Una manera muy rara de publicitar el Irish Sweepstakes (carrera especial de caballos que se realiza en las Islas Británicas) fue adoptada por sus organizadores en el año 1936, al contratar un buque para que se encargara de lanzar al agua miles de botellas en forma de pez que llevaban en caracteres sobresalientes la siguiente inscripción: "Buena suerte en el Irish Sweepstakes". Estos recipientes de forma curiosa llevaban en su interior volantes impresos en tres idiomas por los que se informaba que aquel que los hallare "tenía derecho a una botella de la bebida que eligiera en el bar de su localidad y una invitación para que brindara por su buena suerte en la carrera". Casi inmediatamente reclamaron la recompensa 77 personas que habían hallado dichos recipientes en las costas de Devón y Cornwall, lugares que posteriormente y durante varias semanas, se vieron colmados de multitud de personas que se dedicaban a esa búsqueda. Dos años después, un paseante localizó uno de los envases en una playa de Nueva York y fue recompensado con una botella de whisky en el restaurante de Jack Dempsey, famoso campeón mundial de box de todos los pesos. Otro reclamo provino de Ayrshire, Gran Bretaña, y se efectuó 8 años después. La última en ser recuperada según se tiene noticia, fue hallada en las costas de Kent, en el mismo país en octubre de 1954.

En forma similar y para celebrar en 1958 su 120° aniversario, una gran tienda de Sydney, Australia, lanzó a las aguas gran cantidad de botellas conteniendo valores al cobro por una cantidad aproximada de 5.700 libras australianas.
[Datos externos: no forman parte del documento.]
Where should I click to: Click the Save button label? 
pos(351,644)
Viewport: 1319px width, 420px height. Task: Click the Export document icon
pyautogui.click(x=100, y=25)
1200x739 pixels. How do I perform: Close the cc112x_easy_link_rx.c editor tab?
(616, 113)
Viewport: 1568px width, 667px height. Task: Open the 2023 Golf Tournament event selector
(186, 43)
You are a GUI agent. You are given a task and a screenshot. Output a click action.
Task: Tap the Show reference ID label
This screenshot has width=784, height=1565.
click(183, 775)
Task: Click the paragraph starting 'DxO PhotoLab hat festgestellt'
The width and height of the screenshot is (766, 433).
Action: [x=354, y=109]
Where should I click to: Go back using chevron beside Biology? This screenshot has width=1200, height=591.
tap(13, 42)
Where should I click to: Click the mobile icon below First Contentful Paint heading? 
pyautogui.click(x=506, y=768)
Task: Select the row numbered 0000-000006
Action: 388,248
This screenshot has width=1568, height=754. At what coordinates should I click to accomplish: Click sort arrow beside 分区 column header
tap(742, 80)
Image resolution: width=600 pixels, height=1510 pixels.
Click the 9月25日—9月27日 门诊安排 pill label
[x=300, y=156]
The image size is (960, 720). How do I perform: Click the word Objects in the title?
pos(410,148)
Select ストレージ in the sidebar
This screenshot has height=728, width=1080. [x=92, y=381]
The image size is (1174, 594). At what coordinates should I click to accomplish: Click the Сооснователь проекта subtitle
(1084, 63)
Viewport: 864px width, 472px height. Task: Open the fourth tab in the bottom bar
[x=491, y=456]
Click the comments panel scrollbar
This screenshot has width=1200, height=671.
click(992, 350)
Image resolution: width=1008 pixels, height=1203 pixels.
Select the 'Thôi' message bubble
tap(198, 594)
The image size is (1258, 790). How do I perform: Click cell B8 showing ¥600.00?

Lo último que se supo de ellas es de que se dirigían rumbo al S. E. desde Australia hasta el Cabo de Hornos.

¿Quién es el campeón de los lanzadores de botellas? Probablemente lo sea el capitán de un buque que consignó a las olas unas 10.000 unidades, el 10 % de las cuales se estima habrán recorrido unas 10.000 millas. Hay varios contendientes por el título de Campeón en esta maratón, siendo el más probable reclamante el Dr. W. S Bruce, jefe de la expedición escocesa a la Antártida efectuada durante los años 1902 a 1904, quien el 12 de diciembre de 1903, lanzó al agua una botella a la altura de Tierra del Fuego, a unos 34°58' S de latitud y 57°32' W de longitud, que fue recién hallado en 1952 en las dunas arenosas próximas a la desembocadura del río Rangitaiky en Nueva Zelandia, después de completar un viaje de 10.000 millas. Un hecho interesante resulta ser el de que muchas de, las otras botellas despachadas por la expedición alcanzaron las costas de Victoria, Australia, con lo que demostraron que la mínima velocidad de deriva de W a E en el Altántico Sur era entre 5 y 10 nudos diarios.

Con respecto a la botella que. haya permanecido sin ser descubierta durante el, período más prolongado de tiempo, se gana el premio la que fuera enviada en 1750 desde a bordo del barco "Brethren of the Coast", incendiado en mitad del Atlántico, por la que se daba cuenta de ese trágico destino y que recién fue hallada hace pocos años en Jamaica.

En una breve exposición como la que se hace, sólo se puede mencionar en detalle un pequeño número de "mensajes embotellados". Entre ellos, se encuentran aquellos que contenían una propuesta de matrimonio, un testamento, la noticia del nacimiento de una criatura y hasta una salchicha. Sin duda alguna, el más grande museo de esta clase que haya en existencia, es el museo sobre el Correo Oceánico; situado 'en Hamburgo, en el Instituto Hidrográfico Alemán, donde están debidamente conservadas, caso por caso, las historias de más de 600 botellas que fueron sacudidas por las olas del océano en el transcurso de los años.